Pamela Merritt
September 11, 2017
I love the the Roaring Twenties. This was an amazing era in American history when what we think of as modern life really began.
The Saranac Lake Laboratory Museum has a new exhibit which features the experience of staying at a 1920’s hotel. This activity, commonplace to most of us, was relatively new to people back then, along with cars, home appliances, and talking on the telephone.
This exhibit was designed to celebrate the complete updating of the Hotel Saranac, which first opened in 1927, and will be grandly re-opening this fall.
“Now be sure to ring the bell,” my guide said, ushering me to the door of the exhibit room. “Because there’s a bellhop there.”
Checking in
Soft period music is playing as I enter the lobby. There’s a lifesize image of the bellboy and an actual hotel registration book from Paul Smith's Adirondack Club. I would have signed this book with a fountain pen. There were no ballpoint pens until after World War II.
The wallpaper and potted palms reflect the art deco style of the time, with bold geometrics and bright colors. New manufacturing processes allowed for more exacting shapes, and the recently ended World War I "dye famine" had opened the United States to color once again. Everything looked new and exciting.
This style might be more familiar to us than we might have realized, since it was used around the world to decorate the great movie palaces of the late 1920s and 1930s, some of which still exist. Movies of that time period also were highly stylized examples of the home decorating and fashions of the time.
Vacation traveling was something new for most of America. Once automobiles became inexpensive enough for ordinary people to own, and there were enough roads to drive them on, people went places. They needed someplace to stay when they got there.
One of the things I always emphasize when I discuss historic hotels is warning people that the standard rooms were smaller back in 1927 (Which is why the Hotel Saranac now has suites available). But that doesn’t mean there wasn’t luxury in abundance; there was.
Deluxe experience
Then and now, vacations were a time to be pampered. The hotel of the Twenties was all about giving this to their guests.
One of the differences between now and then is the employee ratio. People in the typical Roaring Twenties hotel could have reveled in an astounding one-to-one employee-to-guest ratio. Quite a difference from the usual experience of today, which can seemed designed to minimize any human intervention.
From the bellboy (who could be any age) taking up the bags and running errands, to the fully staffed, on-premises hair salon, barbershop, and shoeshine stand, all the way to the full service dining room (including room service) and the housekeeping staff, a cleaning army in itself.
In the bedroom exhibit, ladies can see what they would have looked like in the flapper style, which was considered incredibly daring at the time.
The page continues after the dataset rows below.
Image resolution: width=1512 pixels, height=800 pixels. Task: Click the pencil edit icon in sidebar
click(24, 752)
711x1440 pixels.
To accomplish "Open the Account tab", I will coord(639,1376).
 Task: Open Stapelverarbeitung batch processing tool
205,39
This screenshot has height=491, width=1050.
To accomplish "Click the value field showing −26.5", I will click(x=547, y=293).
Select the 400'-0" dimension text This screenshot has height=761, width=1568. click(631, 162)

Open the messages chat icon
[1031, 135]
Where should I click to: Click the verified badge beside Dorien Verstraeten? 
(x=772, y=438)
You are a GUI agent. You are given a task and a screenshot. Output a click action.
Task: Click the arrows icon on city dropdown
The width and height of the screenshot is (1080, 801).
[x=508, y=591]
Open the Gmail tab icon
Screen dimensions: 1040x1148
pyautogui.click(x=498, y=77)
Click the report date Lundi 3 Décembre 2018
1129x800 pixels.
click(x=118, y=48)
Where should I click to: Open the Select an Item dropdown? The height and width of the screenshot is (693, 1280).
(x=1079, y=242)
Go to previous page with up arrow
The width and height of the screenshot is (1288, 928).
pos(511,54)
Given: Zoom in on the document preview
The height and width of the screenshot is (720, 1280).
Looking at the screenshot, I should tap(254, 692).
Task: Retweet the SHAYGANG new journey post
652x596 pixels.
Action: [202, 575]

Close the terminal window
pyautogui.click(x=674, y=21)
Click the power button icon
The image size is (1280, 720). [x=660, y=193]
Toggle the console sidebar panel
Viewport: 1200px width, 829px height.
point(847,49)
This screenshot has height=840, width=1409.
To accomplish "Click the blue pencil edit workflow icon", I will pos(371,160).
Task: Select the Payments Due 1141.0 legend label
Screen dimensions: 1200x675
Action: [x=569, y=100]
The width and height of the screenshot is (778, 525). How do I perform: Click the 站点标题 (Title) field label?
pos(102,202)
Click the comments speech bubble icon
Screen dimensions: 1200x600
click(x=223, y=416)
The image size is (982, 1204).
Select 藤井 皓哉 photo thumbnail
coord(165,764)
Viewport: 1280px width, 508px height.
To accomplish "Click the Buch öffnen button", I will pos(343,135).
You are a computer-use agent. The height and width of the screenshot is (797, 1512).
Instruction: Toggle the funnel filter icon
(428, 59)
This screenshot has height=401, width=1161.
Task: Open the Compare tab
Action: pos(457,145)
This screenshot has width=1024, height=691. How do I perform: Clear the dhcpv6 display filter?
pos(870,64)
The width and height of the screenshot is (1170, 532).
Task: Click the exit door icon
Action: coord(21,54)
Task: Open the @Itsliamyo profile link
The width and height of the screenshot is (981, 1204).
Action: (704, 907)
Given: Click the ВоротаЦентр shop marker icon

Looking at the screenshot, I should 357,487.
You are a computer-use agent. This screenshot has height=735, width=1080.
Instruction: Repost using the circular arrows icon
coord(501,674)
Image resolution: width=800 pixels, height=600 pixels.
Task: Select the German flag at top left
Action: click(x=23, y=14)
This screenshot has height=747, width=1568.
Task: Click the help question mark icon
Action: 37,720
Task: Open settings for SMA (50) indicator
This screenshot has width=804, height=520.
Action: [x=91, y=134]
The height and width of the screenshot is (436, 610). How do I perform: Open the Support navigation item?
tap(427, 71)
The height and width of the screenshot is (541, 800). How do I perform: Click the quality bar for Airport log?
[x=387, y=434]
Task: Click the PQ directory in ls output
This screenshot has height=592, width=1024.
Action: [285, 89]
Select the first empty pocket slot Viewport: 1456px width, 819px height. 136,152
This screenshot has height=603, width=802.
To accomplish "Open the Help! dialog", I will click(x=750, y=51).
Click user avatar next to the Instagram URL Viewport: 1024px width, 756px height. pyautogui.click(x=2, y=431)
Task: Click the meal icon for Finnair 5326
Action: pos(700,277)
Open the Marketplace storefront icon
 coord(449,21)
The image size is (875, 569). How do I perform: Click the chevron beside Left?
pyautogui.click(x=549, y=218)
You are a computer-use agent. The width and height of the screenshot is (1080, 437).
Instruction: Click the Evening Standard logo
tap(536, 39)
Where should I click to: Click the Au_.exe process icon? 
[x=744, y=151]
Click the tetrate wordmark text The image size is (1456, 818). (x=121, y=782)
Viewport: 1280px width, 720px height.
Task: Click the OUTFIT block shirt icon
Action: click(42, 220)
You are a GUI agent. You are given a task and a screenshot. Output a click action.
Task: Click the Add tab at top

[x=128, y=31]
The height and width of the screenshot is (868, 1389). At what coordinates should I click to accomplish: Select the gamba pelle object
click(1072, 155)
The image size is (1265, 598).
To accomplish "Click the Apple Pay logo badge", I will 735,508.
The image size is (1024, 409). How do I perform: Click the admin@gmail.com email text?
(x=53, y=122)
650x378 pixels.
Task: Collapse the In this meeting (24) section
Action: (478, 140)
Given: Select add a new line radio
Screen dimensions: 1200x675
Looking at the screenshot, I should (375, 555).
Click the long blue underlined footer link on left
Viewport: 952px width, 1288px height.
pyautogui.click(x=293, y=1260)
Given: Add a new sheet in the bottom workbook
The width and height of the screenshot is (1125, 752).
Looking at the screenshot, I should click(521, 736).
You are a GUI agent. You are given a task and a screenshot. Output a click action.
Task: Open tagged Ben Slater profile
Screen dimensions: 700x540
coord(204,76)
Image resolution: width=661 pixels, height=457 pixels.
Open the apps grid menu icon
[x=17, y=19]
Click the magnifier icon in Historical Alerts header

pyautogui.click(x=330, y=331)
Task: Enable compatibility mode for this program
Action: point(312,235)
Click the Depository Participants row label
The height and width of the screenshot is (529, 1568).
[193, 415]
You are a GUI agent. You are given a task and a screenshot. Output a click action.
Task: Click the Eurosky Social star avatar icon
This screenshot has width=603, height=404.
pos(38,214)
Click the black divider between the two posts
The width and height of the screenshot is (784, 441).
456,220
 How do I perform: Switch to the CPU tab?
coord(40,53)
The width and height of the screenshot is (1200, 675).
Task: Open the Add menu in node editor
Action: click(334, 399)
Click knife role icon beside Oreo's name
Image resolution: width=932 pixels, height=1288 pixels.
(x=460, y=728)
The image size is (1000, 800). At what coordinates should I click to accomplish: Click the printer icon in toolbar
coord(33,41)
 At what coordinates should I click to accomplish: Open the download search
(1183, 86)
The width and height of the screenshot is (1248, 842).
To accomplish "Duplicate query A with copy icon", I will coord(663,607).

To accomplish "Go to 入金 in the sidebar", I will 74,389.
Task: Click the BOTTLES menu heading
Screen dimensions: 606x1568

It was scandalous when women bobbed their hair and rolled their stockings down, much less their new habits of public smoking and drinking.
Where did they drink? With Prohibition in full bloom, everyone had to find a speakeasy. Turns out, during the Hotel Saranac renovations, the construction crews found what looked like hints of their basement speakeasy. But of course, that was a secret. One every hotel, B&B, and inn around town kept for each other.
You will have to find the speakeasy exhibit for yourself. But no password is required for this one.
Ripples still spreading
There's so much more to this exhibit, and each one has echoes in our own times. Roaring Twenties hotels were highly restrictive to our modern sensibilities, turning away people of color, people of the Jewish faith, and even people who had tuberculosis. (Yes, even in Saranac Lake.)
Yet there were small signs of the great changes to come. Every hotel would have a ballroom, and everyone wanted to know the hot new dances. This was the first time a hint of jazz went national. These were the Jazz Babies, after all. And jazz was the baby of African-American musicians.
Women had gotten the vote in New York state in 1917, and soon the whole nation would let women vote. The ladies of the 1920s were throwing open these doors, and running through them as fast as they could.
I was so impressed with the whole exhibit, with such interesting snapshots of the times, that I interviewed Amy Catania, Executive Director of Historic Saranac Lake. I expressed how impressed I was with the presentation and the extensive research.
"Thanks so much for your interest! I'm so glad you liked it. I really enjoyed learning more about the history of hotels in America, and specifically in Saranac Lake. Understanding the past really helps illuminate the present. Humanities New York supported consultation with a scholar of hotel history and another expert in 1920s fashions. The grant allowed us to write a clear and engaging exhibit script that challenges visitors to think about interesting topics in 1920s history."
I was very sorry to leave this magical time and return to my own. I’m sure actually living back then had its own share of challenges and difficulties, as every era does. But in this one, it had a lot of focus on fun, which everyone is used to thinking of as a very modern concept.